## Records provided
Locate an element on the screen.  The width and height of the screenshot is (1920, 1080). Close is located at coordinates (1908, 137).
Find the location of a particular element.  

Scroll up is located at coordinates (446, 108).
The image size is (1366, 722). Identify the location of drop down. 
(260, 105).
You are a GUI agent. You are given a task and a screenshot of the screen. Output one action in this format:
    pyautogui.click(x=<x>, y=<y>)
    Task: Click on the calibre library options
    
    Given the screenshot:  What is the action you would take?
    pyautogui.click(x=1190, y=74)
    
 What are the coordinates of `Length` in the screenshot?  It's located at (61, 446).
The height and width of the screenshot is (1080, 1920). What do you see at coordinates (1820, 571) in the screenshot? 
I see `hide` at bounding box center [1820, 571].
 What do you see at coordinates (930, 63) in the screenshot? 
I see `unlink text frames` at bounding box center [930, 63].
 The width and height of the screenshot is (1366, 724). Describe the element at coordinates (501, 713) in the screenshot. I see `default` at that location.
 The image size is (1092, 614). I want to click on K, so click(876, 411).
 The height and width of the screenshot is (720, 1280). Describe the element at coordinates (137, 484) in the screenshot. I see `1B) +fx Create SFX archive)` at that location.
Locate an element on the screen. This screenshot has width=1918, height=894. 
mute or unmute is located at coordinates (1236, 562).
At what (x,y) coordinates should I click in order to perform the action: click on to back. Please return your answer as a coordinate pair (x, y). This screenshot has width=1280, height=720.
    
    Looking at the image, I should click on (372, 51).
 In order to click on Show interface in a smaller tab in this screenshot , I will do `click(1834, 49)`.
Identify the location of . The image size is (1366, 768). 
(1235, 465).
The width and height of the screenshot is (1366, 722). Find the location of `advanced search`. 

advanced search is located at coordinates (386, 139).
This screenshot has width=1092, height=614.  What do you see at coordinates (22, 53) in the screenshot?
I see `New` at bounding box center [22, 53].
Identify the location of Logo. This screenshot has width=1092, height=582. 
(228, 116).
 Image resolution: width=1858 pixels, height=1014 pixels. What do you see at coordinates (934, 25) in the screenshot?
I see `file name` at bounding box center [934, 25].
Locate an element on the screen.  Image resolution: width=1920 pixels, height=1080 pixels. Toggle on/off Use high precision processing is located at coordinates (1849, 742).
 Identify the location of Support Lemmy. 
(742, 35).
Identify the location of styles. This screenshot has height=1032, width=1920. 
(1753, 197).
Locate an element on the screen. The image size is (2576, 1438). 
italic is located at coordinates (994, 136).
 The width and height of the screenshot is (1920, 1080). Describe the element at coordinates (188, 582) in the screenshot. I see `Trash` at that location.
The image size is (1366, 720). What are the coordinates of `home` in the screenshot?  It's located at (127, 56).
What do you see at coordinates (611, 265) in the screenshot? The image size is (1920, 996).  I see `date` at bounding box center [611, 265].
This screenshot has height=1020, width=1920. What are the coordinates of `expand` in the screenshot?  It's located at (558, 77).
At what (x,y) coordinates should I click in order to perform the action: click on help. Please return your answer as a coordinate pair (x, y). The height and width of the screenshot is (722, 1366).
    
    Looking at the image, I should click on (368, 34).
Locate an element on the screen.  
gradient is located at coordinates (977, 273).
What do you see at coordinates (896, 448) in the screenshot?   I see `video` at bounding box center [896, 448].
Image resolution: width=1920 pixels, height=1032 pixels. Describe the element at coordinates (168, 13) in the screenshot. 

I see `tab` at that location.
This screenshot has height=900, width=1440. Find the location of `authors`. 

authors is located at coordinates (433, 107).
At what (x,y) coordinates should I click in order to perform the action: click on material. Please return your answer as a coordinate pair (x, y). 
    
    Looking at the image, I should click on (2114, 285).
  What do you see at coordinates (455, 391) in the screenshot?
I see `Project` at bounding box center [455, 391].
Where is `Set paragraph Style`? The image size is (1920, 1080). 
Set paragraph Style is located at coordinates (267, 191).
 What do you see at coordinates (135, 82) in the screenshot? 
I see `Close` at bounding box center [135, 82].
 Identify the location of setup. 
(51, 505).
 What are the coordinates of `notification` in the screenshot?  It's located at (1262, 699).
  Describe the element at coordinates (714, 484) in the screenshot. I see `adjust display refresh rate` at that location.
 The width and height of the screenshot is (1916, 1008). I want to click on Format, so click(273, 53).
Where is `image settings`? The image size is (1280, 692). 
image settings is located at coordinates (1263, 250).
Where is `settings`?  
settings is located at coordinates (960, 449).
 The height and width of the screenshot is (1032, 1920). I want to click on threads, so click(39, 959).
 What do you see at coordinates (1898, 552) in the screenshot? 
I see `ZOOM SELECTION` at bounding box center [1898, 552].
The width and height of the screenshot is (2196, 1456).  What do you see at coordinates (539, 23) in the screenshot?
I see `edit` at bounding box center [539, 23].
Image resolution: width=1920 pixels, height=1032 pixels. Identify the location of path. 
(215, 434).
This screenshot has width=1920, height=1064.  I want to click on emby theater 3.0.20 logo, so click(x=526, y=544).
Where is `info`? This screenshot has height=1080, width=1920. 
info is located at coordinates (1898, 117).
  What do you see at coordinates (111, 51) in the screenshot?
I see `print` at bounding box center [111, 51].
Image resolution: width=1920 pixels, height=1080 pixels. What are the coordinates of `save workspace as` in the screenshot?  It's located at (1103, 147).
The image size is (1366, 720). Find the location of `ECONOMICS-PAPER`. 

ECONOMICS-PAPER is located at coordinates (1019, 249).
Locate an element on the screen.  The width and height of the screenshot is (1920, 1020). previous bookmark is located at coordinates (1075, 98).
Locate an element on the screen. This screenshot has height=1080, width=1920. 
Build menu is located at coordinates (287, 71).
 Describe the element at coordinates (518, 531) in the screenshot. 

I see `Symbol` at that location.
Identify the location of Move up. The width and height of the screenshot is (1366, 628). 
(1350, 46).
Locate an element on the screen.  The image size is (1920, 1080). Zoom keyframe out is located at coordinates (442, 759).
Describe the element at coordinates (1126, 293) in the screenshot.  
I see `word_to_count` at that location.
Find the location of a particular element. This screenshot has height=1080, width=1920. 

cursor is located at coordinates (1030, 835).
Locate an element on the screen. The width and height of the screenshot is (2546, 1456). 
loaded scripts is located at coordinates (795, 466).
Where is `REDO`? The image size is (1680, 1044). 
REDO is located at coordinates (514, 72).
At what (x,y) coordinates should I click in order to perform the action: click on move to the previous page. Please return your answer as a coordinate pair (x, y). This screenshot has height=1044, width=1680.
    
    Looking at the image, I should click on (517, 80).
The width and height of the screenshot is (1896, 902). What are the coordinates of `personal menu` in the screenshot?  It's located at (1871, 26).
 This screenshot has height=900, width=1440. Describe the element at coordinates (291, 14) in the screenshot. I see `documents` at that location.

## Task prompt
Copy all of the rows above word for word, without changing anything.

## Reply to the task
Locate an element on the screen.  The width and height of the screenshot is (1920, 1080). Close is located at coordinates (1908, 137).
Find the location of a particular element.  

Scroll up is located at coordinates (446, 108).
The image size is (1366, 722). Identify the location of drop down. 
(260, 105).
You are a GUI agent. You are given a task and a screenshot of the screen. Output one action in this format:
    pyautogui.click(x=<x>, y=<y>)
    Task: Click on the calibre library options
    
    Given the screenshot:  What is the action you would take?
    pyautogui.click(x=1190, y=74)
    
 What are the coordinates of `Length` in the screenshot?  It's located at (61, 446).
The height and width of the screenshot is (1080, 1920). What do you see at coordinates (1820, 571) in the screenshot? 
I see `hide` at bounding box center [1820, 571].
 What do you see at coordinates (930, 63) in the screenshot? 
I see `unlink text frames` at bounding box center [930, 63].
 The width and height of the screenshot is (1366, 724). Describe the element at coordinates (501, 713) in the screenshot. I see `default` at that location.
 The image size is (1092, 614). I want to click on K, so click(876, 411).
 The height and width of the screenshot is (720, 1280). Describe the element at coordinates (137, 484) in the screenshot. I see `1B) +fx Create SFX archive)` at that location.
Locate an element on the screen. This screenshot has width=1918, height=894. 
mute or unmute is located at coordinates (1236, 562).
At what (x,y) coordinates should I click in order to perform the action: click on to back. Please return your answer as a coordinate pair (x, y). This screenshot has width=1280, height=720.
    
    Looking at the image, I should click on (372, 51).
 In order to click on Show interface in a smaller tab in this screenshot , I will do `click(1834, 49)`.
Identify the location of . The image size is (1366, 768). 
(1235, 465).
The width and height of the screenshot is (1366, 722). Find the location of `advanced search`. 

advanced search is located at coordinates (386, 139).
This screenshot has width=1092, height=614.  What do you see at coordinates (22, 53) in the screenshot?
I see `New` at bounding box center [22, 53].
Identify the location of Logo. This screenshot has width=1092, height=582. 
(228, 116).
 Image resolution: width=1858 pixels, height=1014 pixels. What do you see at coordinates (934, 25) in the screenshot?
I see `file name` at bounding box center [934, 25].
Locate an element on the screen.  Image resolution: width=1920 pixels, height=1080 pixels. Toggle on/off Use high precision processing is located at coordinates (1849, 742).
 Identify the location of Support Lemmy. 
(742, 35).
Identify the location of styles. This screenshot has height=1032, width=1920. 
(1753, 197).
Locate an element on the screen. The image size is (2576, 1438). 
italic is located at coordinates (994, 136).
 The width and height of the screenshot is (1920, 1080). Describe the element at coordinates (188, 582) in the screenshot. I see `Trash` at that location.
The image size is (1366, 720). What are the coordinates of `home` in the screenshot?  It's located at (127, 56).
What do you see at coordinates (611, 265) in the screenshot? The image size is (1920, 996).  I see `date` at bounding box center [611, 265].
This screenshot has height=1020, width=1920. What are the coordinates of `expand` in the screenshot?  It's located at (558, 77).
At what (x,y) coordinates should I click in order to perform the action: click on help. Please return your answer as a coordinate pair (x, y). The height and width of the screenshot is (722, 1366).
    
    Looking at the image, I should click on (368, 34).
Locate an element on the screen.  
gradient is located at coordinates (977, 273).
What do you see at coordinates (896, 448) in the screenshot?   I see `video` at bounding box center [896, 448].
Image resolution: width=1920 pixels, height=1032 pixels. Describe the element at coordinates (168, 13) in the screenshot. 

I see `tab` at that location.
This screenshot has height=900, width=1440. Find the location of `authors`. 

authors is located at coordinates (433, 107).
At what (x,y) coordinates should I click in order to perform the action: click on material. Please return your answer as a coordinate pair (x, y). 
    
    Looking at the image, I should click on (2114, 285).
  What do you see at coordinates (455, 391) in the screenshot?
I see `Project` at bounding box center [455, 391].
Where is `Set paragraph Style`? The image size is (1920, 1080). 
Set paragraph Style is located at coordinates (267, 191).
 What do you see at coordinates (135, 82) in the screenshot? 
I see `Close` at bounding box center [135, 82].
 Identify the location of setup. 
(51, 505).
 What are the coordinates of `notification` in the screenshot?  It's located at (1262, 699).
  Describe the element at coordinates (714, 484) in the screenshot. I see `adjust display refresh rate` at that location.
 The width and height of the screenshot is (1916, 1008). I want to click on Format, so click(273, 53).
Where is `image settings`? The image size is (1280, 692). 
image settings is located at coordinates (1263, 250).
Where is `settings`?  
settings is located at coordinates (960, 449).
 The height and width of the screenshot is (1032, 1920). I want to click on threads, so click(39, 959).
 What do you see at coordinates (1898, 552) in the screenshot? 
I see `ZOOM SELECTION` at bounding box center [1898, 552].
The width and height of the screenshot is (2196, 1456).  What do you see at coordinates (539, 23) in the screenshot?
I see `edit` at bounding box center [539, 23].
Image resolution: width=1920 pixels, height=1032 pixels. Identify the location of path. 
(215, 434).
This screenshot has width=1920, height=1064.  I want to click on emby theater 3.0.20 logo, so click(x=526, y=544).
Where is `info`? This screenshot has height=1080, width=1920. 
info is located at coordinates (1898, 117).
  What do you see at coordinates (111, 51) in the screenshot?
I see `print` at bounding box center [111, 51].
Image resolution: width=1920 pixels, height=1080 pixels. What are the coordinates of `save workspace as` in the screenshot?  It's located at (1103, 147).
The image size is (1366, 720). Find the location of `ECONOMICS-PAPER`. 

ECONOMICS-PAPER is located at coordinates (1019, 249).
Locate an element on the screen.  The width and height of the screenshot is (1920, 1020). previous bookmark is located at coordinates (1075, 98).
Locate an element on the screen. This screenshot has height=1080, width=1920. 
Build menu is located at coordinates (287, 71).
 Describe the element at coordinates (518, 531) in the screenshot. 

I see `Symbol` at that location.
Identify the location of Move up. The width and height of the screenshot is (1366, 628). 
(1350, 46).
Locate an element on the screen.  The image size is (1920, 1080). Zoom keyframe out is located at coordinates (442, 759).
Describe the element at coordinates (1126, 293) in the screenshot.  
I see `word_to_count` at that location.
Find the location of a particular element. This screenshot has height=1080, width=1920. 

cursor is located at coordinates (1030, 835).
Locate an element on the screen. The width and height of the screenshot is (2546, 1456). 
loaded scripts is located at coordinates (795, 466).
Where is `REDO`? The image size is (1680, 1044). 
REDO is located at coordinates (514, 72).
At what (x,y) coordinates should I click in order to perform the action: click on move to the previous page. Please return your answer as a coordinate pair (x, y). This screenshot has height=1044, width=1680.
    
    Looking at the image, I should click on (517, 80).
The width and height of the screenshot is (1896, 902). What are the coordinates of `personal menu` in the screenshot?  It's located at (1871, 26).
 This screenshot has height=900, width=1440. Describe the element at coordinates (291, 14) in the screenshot. I see `documents` at that location.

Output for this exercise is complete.